=== Written exercise ===
Copy the records below line for line, without changing anything.

[Stored data entries]
------

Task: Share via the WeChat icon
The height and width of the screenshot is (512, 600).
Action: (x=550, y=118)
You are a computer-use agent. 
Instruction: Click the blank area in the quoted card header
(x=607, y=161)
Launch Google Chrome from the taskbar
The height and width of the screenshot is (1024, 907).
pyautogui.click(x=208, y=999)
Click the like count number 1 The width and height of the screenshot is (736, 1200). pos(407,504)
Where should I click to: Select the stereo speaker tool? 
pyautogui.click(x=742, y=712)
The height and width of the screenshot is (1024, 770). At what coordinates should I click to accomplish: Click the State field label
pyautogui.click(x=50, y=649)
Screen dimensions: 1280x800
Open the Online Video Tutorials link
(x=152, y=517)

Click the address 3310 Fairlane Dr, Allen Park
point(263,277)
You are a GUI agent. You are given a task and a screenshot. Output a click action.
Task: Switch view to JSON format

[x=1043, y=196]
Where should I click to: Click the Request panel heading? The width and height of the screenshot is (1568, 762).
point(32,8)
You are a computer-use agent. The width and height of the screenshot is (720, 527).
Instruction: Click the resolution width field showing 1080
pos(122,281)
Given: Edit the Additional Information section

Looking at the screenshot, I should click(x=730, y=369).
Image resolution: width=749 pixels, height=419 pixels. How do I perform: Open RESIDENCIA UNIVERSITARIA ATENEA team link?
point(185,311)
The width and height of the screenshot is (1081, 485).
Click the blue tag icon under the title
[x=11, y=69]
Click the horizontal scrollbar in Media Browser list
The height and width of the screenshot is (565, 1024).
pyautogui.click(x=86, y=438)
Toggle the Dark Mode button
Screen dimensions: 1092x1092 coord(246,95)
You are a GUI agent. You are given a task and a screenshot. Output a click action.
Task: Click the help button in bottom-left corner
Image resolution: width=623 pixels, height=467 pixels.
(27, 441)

------

=== Exercise result ===
Task: Share via the WeChat icon
The height and width of the screenshot is (512, 600).
Action: (x=550, y=118)
You are a computer-use agent. 
Instruction: Click the blank area in the quoted card header
(x=607, y=161)
Launch Google Chrome from the taskbar
The height and width of the screenshot is (1024, 907).
pyautogui.click(x=208, y=999)
Click the like count number 1 The width and height of the screenshot is (736, 1200). pos(407,504)
Where should I click to: Select the stereo speaker tool? 
pyautogui.click(x=742, y=712)
The height and width of the screenshot is (1024, 770). At what coordinates should I click to accomplish: Click the State field label
pyautogui.click(x=50, y=649)
Screen dimensions: 1280x800
Open the Online Video Tutorials link
(x=152, y=517)

Click the address 3310 Fairlane Dr, Allen Park
point(263,277)
You are a GUI agent. You are given a task and a screenshot. Output a click action.
Task: Switch view to JSON format

[x=1043, y=196]
Where should I click to: Click the Request panel heading? The width and height of the screenshot is (1568, 762).
point(32,8)
You are a computer-use agent. The width and height of the screenshot is (720, 527).
Instruction: Click the resolution width field showing 1080
pos(122,281)
Given: Edit the Additional Information section

Looking at the screenshot, I should click(x=730, y=369).
Image resolution: width=749 pixels, height=419 pixels. How do I perform: Open RESIDENCIA UNIVERSITARIA ATENEA team link?
point(185,311)
The width and height of the screenshot is (1081, 485).
Click the blue tag icon under the title
[x=11, y=69]
Click the horizontal scrollbar in Media Browser list
The height and width of the screenshot is (565, 1024).
pyautogui.click(x=86, y=438)
Toggle the Dark Mode button
Screen dimensions: 1092x1092 coord(246,95)
You are a GUI agent. You are given a task and a screenshot. Output a click action.
Task: Click the help button in bottom-left corner
Image resolution: width=623 pixels, height=467 pixels.
(27, 441)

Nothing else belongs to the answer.